Work instructions => Go through the data below and return each line containing the word "agent".

Given entries =>

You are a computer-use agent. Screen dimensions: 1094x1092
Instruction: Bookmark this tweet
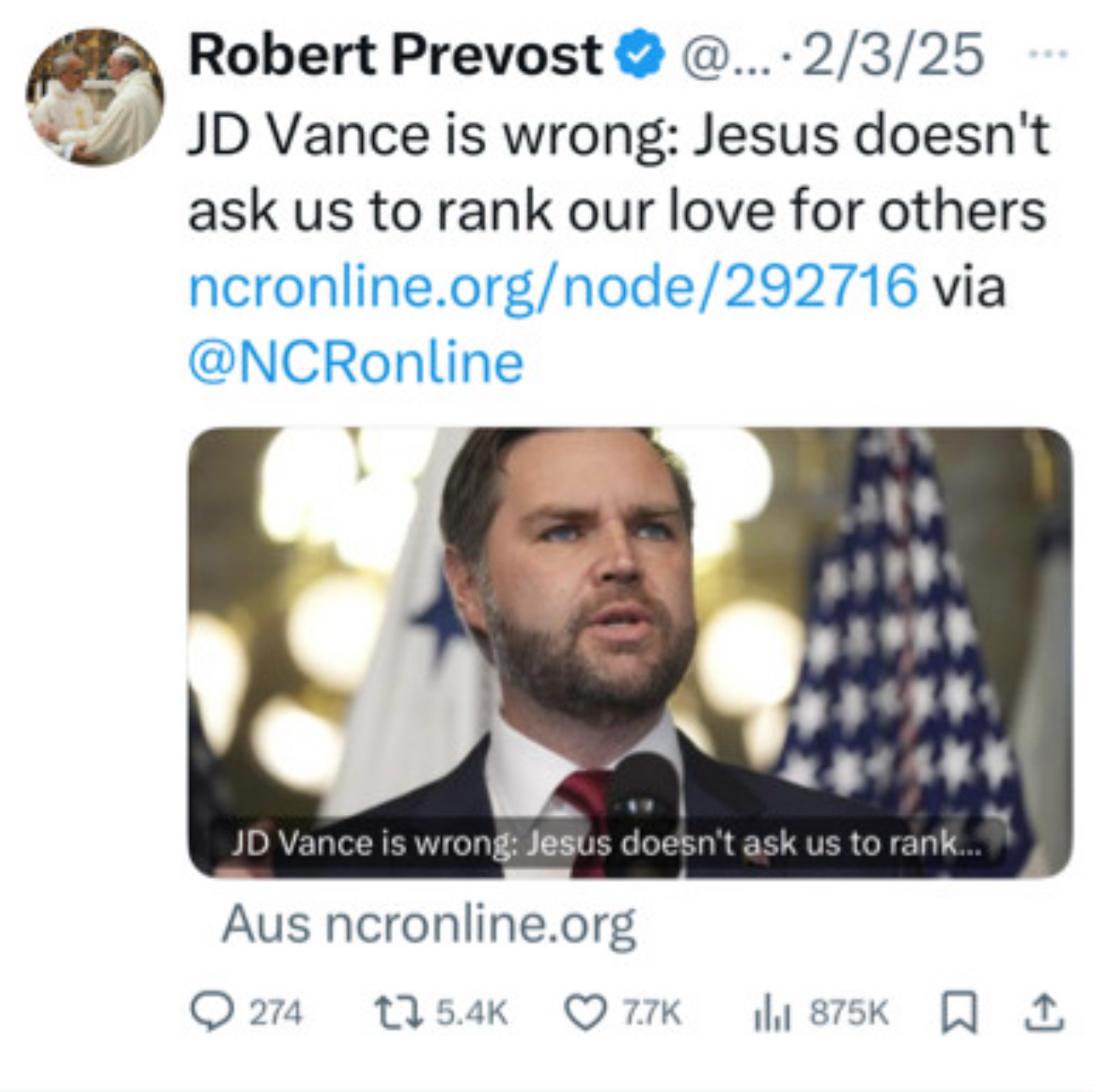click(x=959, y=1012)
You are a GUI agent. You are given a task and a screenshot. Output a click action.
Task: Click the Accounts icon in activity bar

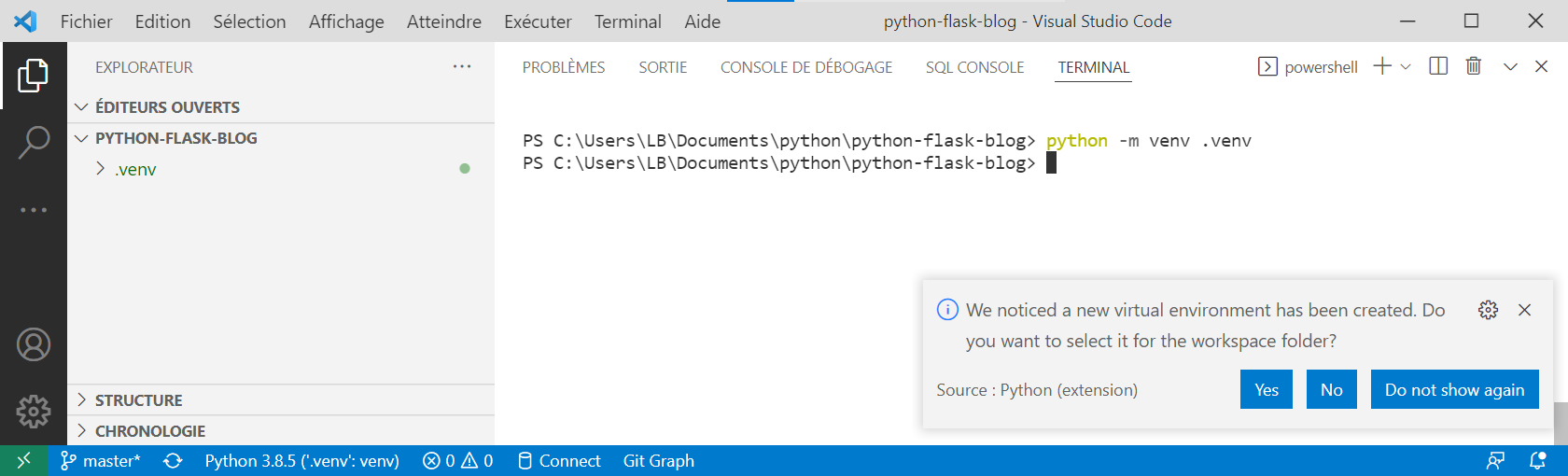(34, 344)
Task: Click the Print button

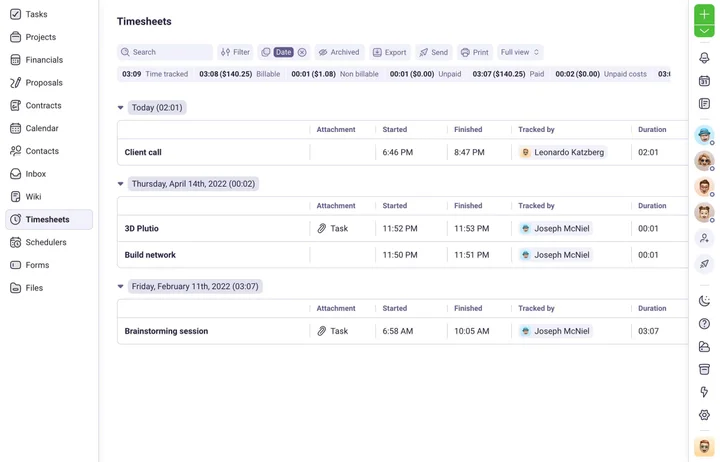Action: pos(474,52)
* * *
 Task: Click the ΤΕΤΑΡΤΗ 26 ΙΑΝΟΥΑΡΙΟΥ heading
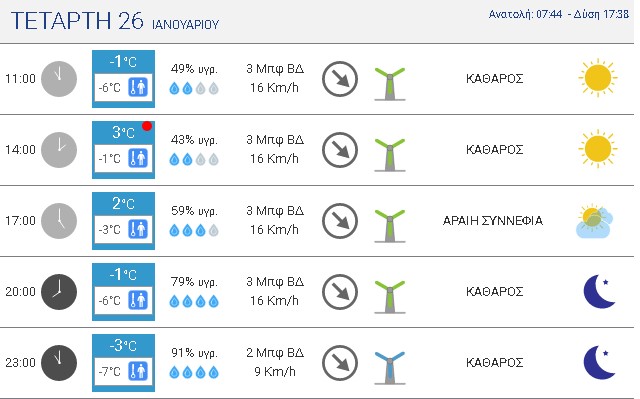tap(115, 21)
...
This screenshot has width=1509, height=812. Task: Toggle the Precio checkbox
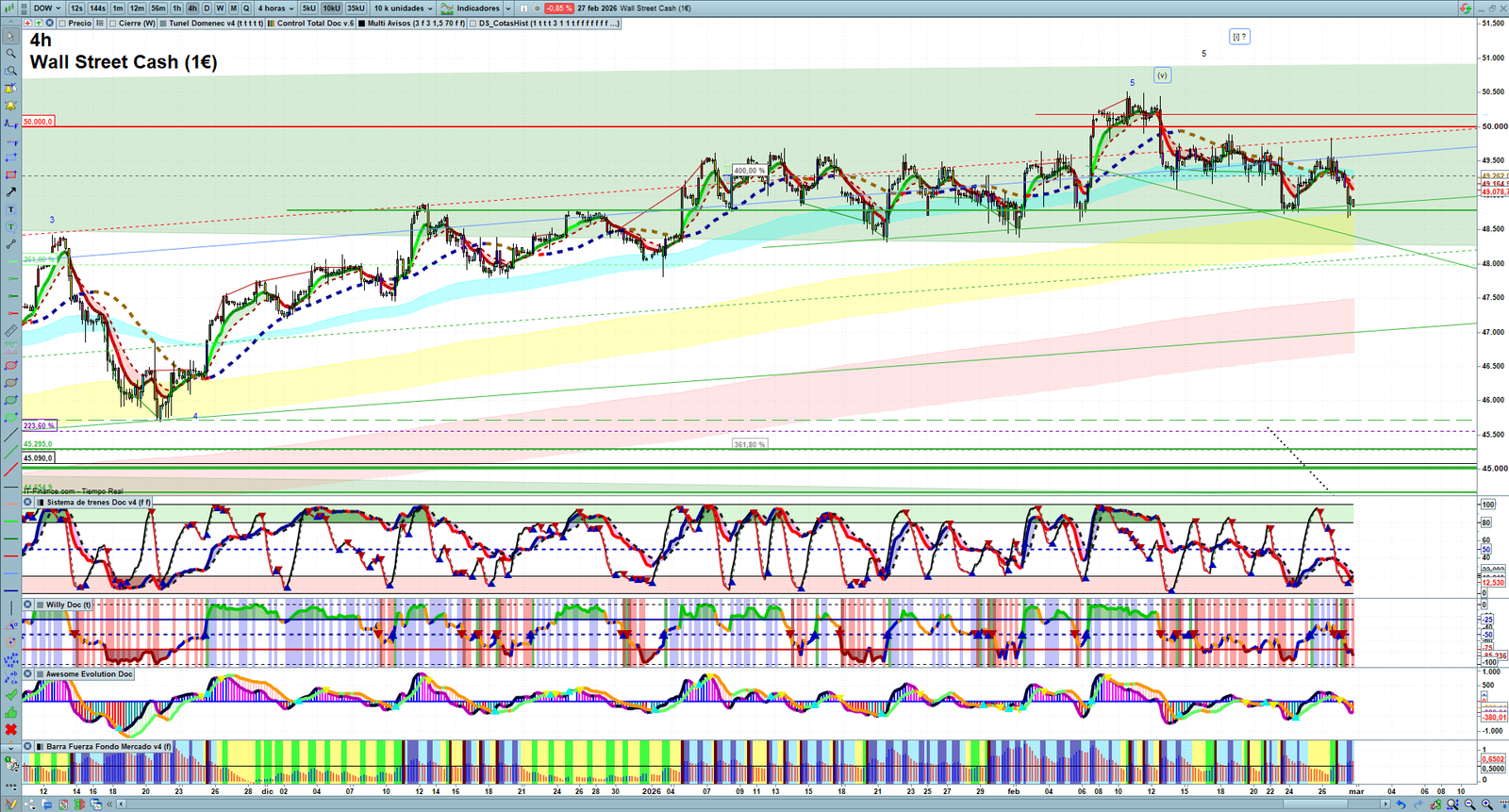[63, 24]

Exercise answer =>
You are a computer-use agent. Screen dimensions: 1094x1092
You are a GUI agent. You are given a task and a screenshot. Output a click action.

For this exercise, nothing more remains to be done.